> Text segment:

As a counter to your Contador on OCLV Black, Levi rides OCLV Red, as most of Astana is transitioning to at this time. And it is certainly not a "wet noodle," as opined over at starbike. Do you have any idea why Contador still rides OCLV black? It is because the Red frames are too light to make UCI weight limits. Levi rides with a SRM power meter, and a heavy saddle which gets him legal. Contador needs the weight due to his light outfit. Since the two frames ride essentially identically (yes, my opinion, shared also by others with hundreds if not thousands of miles on each), it is natural to ride the heavier frame and still use his preferred outfit and climbing wheels. 

Re: Tour mag's tests: Tour did not test the 08 Madone frames as they were not available to them. Plus Tour's numbers are just that, numbers. They are to be used as a reference for riders to make their own decision. Tour, when they try to rank frames from better to worse, is when they venture into the realm of opinion. Stiffer is not always better. (yes, that is my opinion)

I am also curious as to your references to 09 Madones. Such do not exist yet.

The Tarmac's are great frames, no doubt about that. 

I am not trying to trash you. Just stating my opinions and observations.

zac


----------



## PJ352 (Dec 5, 2007)

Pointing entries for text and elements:
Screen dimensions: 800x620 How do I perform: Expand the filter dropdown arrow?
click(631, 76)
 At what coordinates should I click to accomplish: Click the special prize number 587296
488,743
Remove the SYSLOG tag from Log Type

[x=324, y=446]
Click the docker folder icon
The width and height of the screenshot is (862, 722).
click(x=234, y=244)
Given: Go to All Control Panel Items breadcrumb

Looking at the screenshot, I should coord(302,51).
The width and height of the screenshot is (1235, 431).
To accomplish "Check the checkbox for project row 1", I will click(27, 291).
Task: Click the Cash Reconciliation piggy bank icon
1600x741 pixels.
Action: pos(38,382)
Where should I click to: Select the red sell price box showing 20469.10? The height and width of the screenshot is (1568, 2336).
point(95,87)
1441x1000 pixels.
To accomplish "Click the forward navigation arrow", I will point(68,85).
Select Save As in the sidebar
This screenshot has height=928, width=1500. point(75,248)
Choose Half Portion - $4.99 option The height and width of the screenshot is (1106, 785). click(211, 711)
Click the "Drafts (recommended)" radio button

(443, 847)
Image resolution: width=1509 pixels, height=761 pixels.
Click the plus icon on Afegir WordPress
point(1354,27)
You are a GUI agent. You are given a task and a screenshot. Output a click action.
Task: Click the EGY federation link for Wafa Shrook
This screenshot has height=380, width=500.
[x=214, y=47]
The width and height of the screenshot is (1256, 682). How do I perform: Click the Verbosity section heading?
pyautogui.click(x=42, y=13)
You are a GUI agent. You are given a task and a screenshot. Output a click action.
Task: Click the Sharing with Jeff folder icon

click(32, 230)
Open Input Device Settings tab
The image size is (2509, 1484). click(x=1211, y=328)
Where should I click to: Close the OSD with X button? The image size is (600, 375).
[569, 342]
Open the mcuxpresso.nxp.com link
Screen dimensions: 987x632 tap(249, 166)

> What is required: Rewrite the stretch of the forum post from "Re: Tour mag's" through "not exist yet.", renaming "numbers" to "figures".

> Complete response:
Re: Tour mag's tests: Tour did not test the 08 Madone frames as they were not available to them. Plus Tour's figures are just that, figures. They are to be used as a reference for riders to make their own decision. Tour, when they try to rank frames from better to worse, is when they venture into the realm of opinion. Stiffer is not always better. (yes, that is my opinion)

I am also curious as to your references to 09 Madones. Such do not exist yet.